One Suspect UNC AFAM Class Enrolled Only Football Players - SCACCHoops.com

One Suspect UNC AFAM Class Enrolled Only Football Players

by Tarheelblog.com

Posted: 6/9/2012 1:29:14 PM


You know all those times I poke at Dan Kane for not coming right out and making an accusation? Yeah, not this time.

A summer class at UNC-Chapel Hill that lacked any instruction was enrolled exclusively with football players – and it landed on the school calendar just days before the semester started, university records show.

The records show that in the summer of 2011, 19 students enrolled in AFAM 280: Blacks in North Carolina, 18 of them players on the football team, the other a former player.

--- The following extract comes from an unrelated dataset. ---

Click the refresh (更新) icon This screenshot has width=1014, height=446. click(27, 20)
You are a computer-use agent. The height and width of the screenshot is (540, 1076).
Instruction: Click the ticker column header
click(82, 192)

They also show that academic advisers assigned to athletes helped the players enroll in the class, which is the subject of a criminal investigation.

The advisers also knew that there would be no instruction.

Other records show that football and basketball players made up a majority of the enrollments of nine particularly suspect classes in which the professors listed as instructors have denied involvement, and have claimed that signatures were forged on records related to them. I im

The new information is more evidence that student athletes, particularly football players, were being steered to classes that university officials now say are evidence of academic fraud because there was little or no instruction. An internal review found 54 such classes, and said all but nine of them were taught by Julius Nyang’oro, the longtime chairman of the African and Afro-American Studies Department. In each case, students were given an assignment such as a term paper and told to turn it in at the end of the semester.

Here is a copy of Holden Thorp’s letter to the Board of Trustees on which much of this report is based.

Up until now the defense for the athletic department has been that regular students along with student-athletes were in these suspect classes so while it was shady and reeked of academic fraud, it was not an NCAA issue. The introduction of evidence that the African-American Studies department head arranged for a class right before a summer session which was promptly filled by 18 football players and a former one could pique the NCAA’s attention again.

At this point, the newest information raises a lot of questions not to the least of which is how deep does this rabbit hole really go? That no one knows but the way it has gone so far I suspect the answer to that is, “really, really deep.” The other question is how sticky does this get for the athletic department? The answer to that lies in whether anyone can prove academic support knew and worked in concert with whatever shady business was going on in the AFAM department with the suspect classes. The fact Nyang’oro can setup a class and academic advisers, knowing the class wasn’t what it should have been, steered players into it has all sorts of implications attached to it.

Of course the discussion no one is really having is who in the administration or on the academic side is going to pay the price for this unpleasant business? More than that is it possible this costs Holden Thorp his job? Also, at what point does the Board of Governors, which has been a silent observer, get involved? My guess is the answers to those last two questions are related.